What makes her upset about this project is that it also uses local funding, about $35 million. And no one asked the public about it.
“People have never heard of this [bus rapid transit] line. They don’t know where it came from and why it’s even going in,” Welsh said.
Even more, she said, the local money for this bus comes from two sales taxes voters approved back in 2016.
The project is slated to take $30 million from the Transportation Special Purpose Option Sales Tax, or T-SPLOST, and another several million from the MARTA expansion sales tax.
But Welsh said both of those sources were supposed to fund a whole list of other transit and infrastructure projects, which the public already vetted.
“I do want to point out, though, that we are in the very early planning stages,” said Ben Limmer, MARTA’s assistant general manager.
Limmer said MARTA developed this specific project idea shortly after the federal grant opportunity was announced in September 2017.
Unlike other expansion projects that city residents have supported, the cost of the downtown bus rapid transit was within the scope of the federal money available — $500 million nationwide.
But Limmer stressed that MARTA still has to fill in the details of the route. For example, bus rapid transit typically has dedicated lanes and the agency has to figure out where those will go.
“So there’s a substantial amount of public outreach in front of us. It’s a conversation we look forward to having,” Limmer said.
Others interested in more conversation include the Midtown Alliance, an organization of business and community leaders focused on improving the neighborhood.
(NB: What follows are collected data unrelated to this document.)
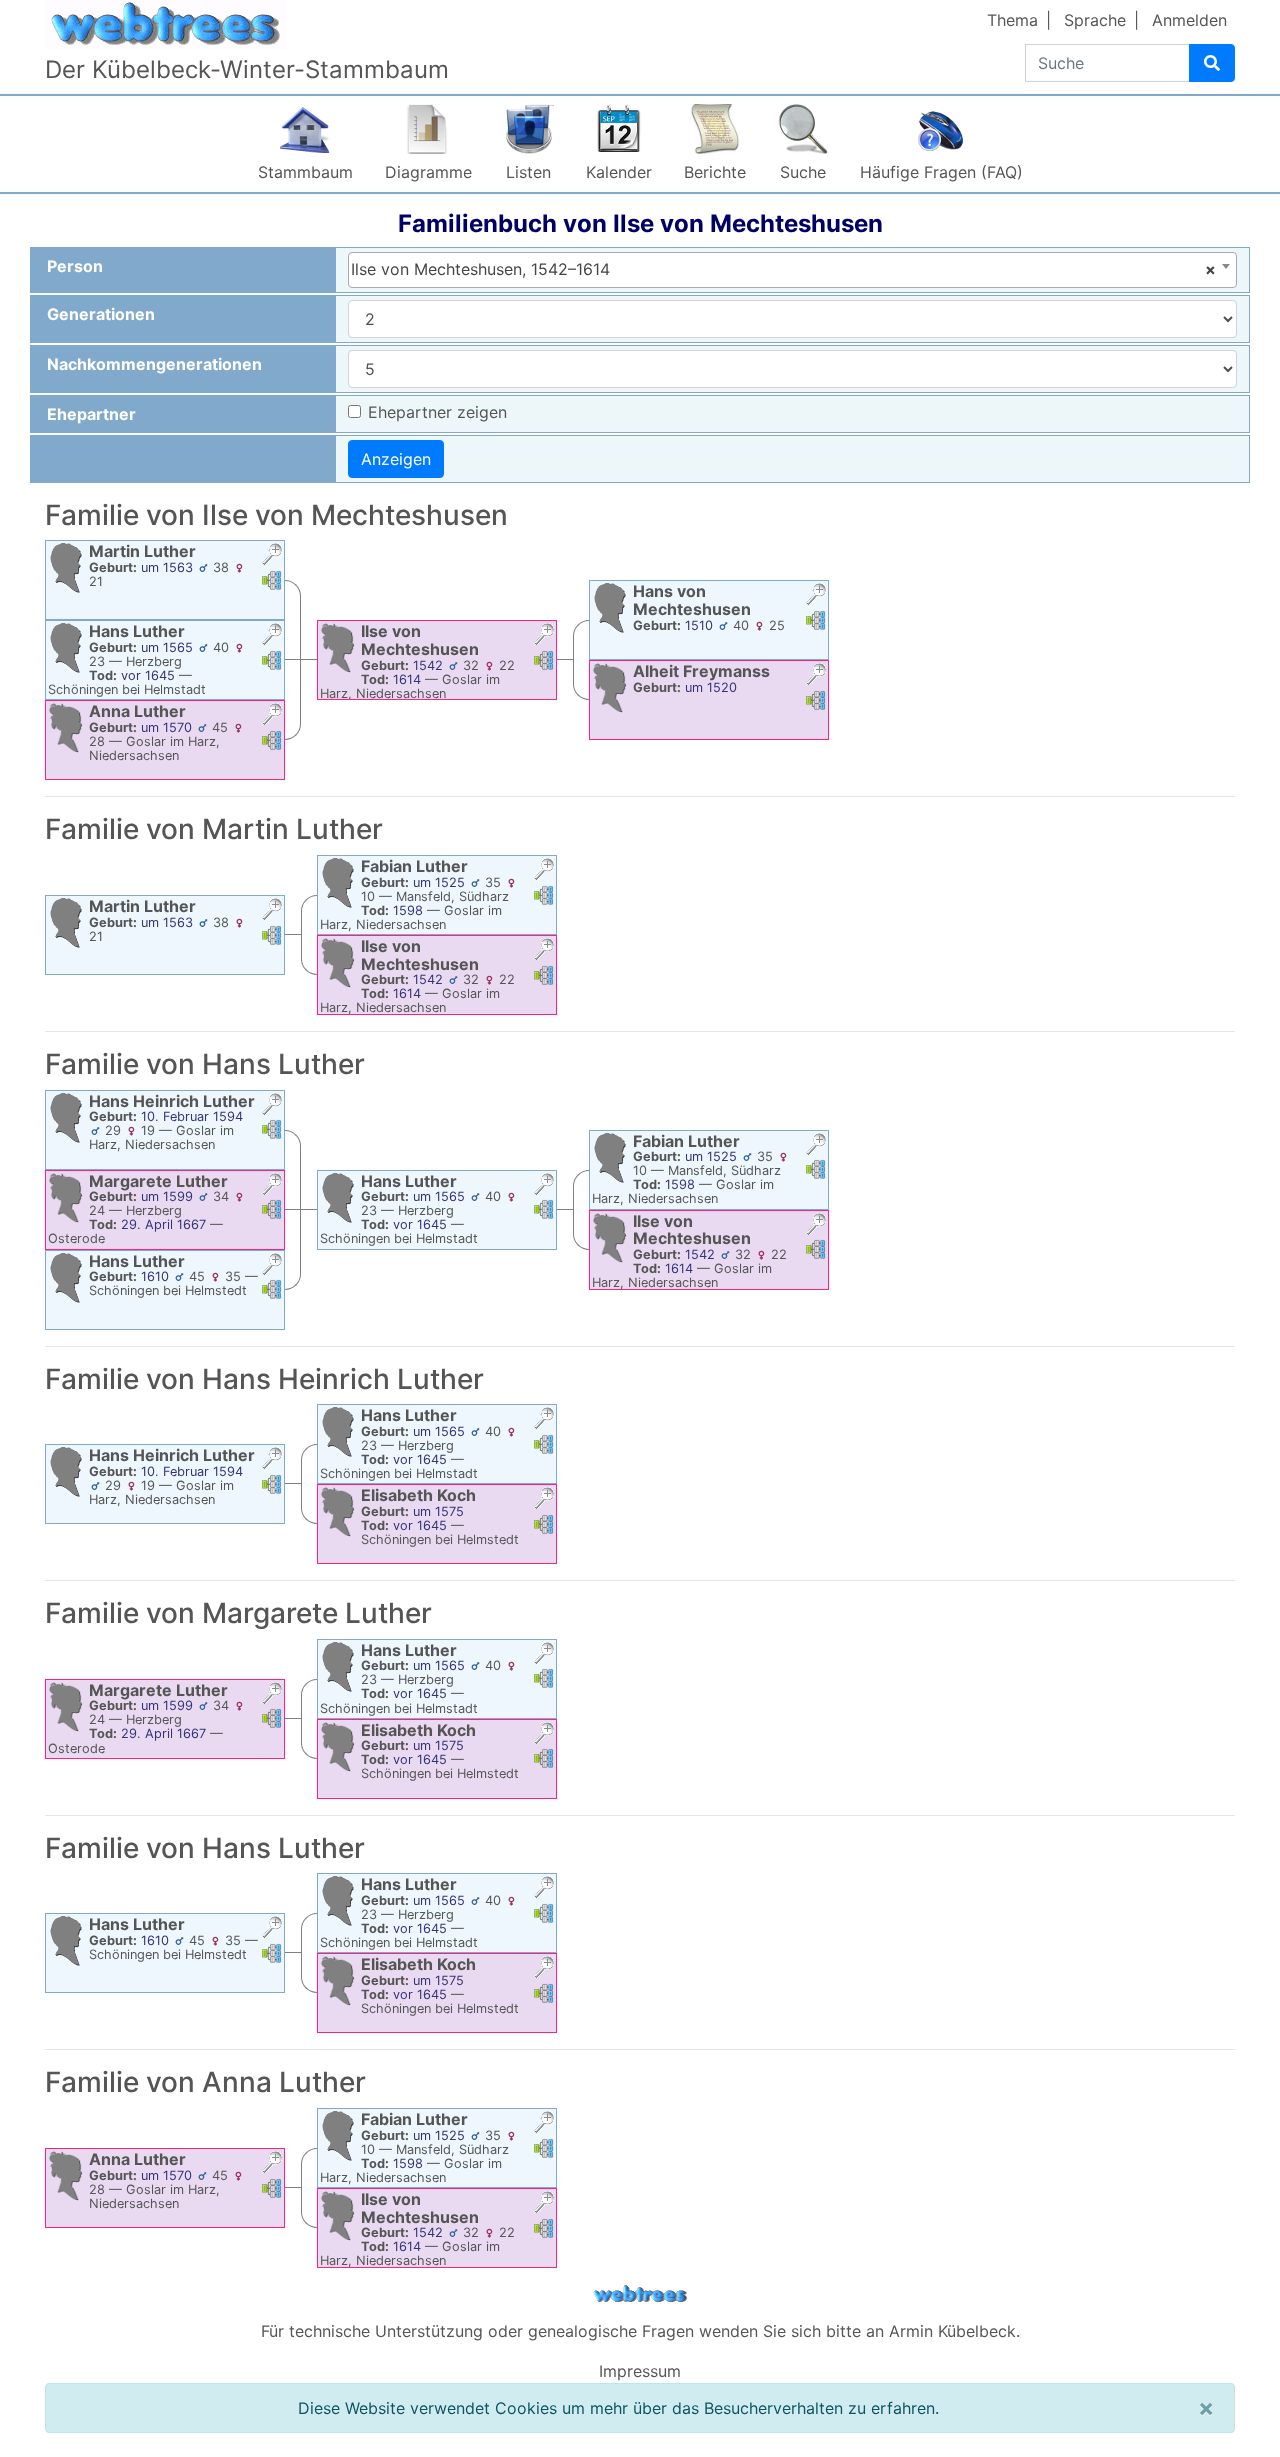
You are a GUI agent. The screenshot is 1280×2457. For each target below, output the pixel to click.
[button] (272, 556)
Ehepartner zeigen (437, 412)
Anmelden (1189, 20)
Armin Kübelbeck (952, 2331)
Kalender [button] (619, 172)
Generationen (101, 314)
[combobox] (792, 270)
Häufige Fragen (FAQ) (941, 172)
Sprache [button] (1095, 20)
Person (75, 266)
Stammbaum (305, 172)
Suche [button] (803, 172)
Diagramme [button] (428, 172)
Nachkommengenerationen (154, 364)
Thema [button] (1012, 20)
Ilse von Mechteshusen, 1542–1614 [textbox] (783, 269)
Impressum (640, 2371)
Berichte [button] (715, 172)
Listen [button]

The group said it only learned of the bus after the grant application.
That’s even though the Midtown Alliance has advanced plans to redesign Juniper Street in the same corridor, making it more pedestrian- and bicycle-friendly.
City Council member Amir Farokhi, who represents Midtown, also said he has questions about the need for the bus route. The northern half runs parallel to the MARTA rail line.
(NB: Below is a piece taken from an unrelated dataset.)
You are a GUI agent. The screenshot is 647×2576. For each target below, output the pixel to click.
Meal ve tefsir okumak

He expects the City Council to get answers before it votes to authorize funding for the bus line. According to MARTA’s grant application, the bus isn’t set to start service until 2023 and 2024.
Of the more than 40 recipients of TIGER grant funding this year, Atlanta’s project was one of the few focused on transit.
CLARIFICATION: This story has been updated to provide more information about the Midtown Alliance.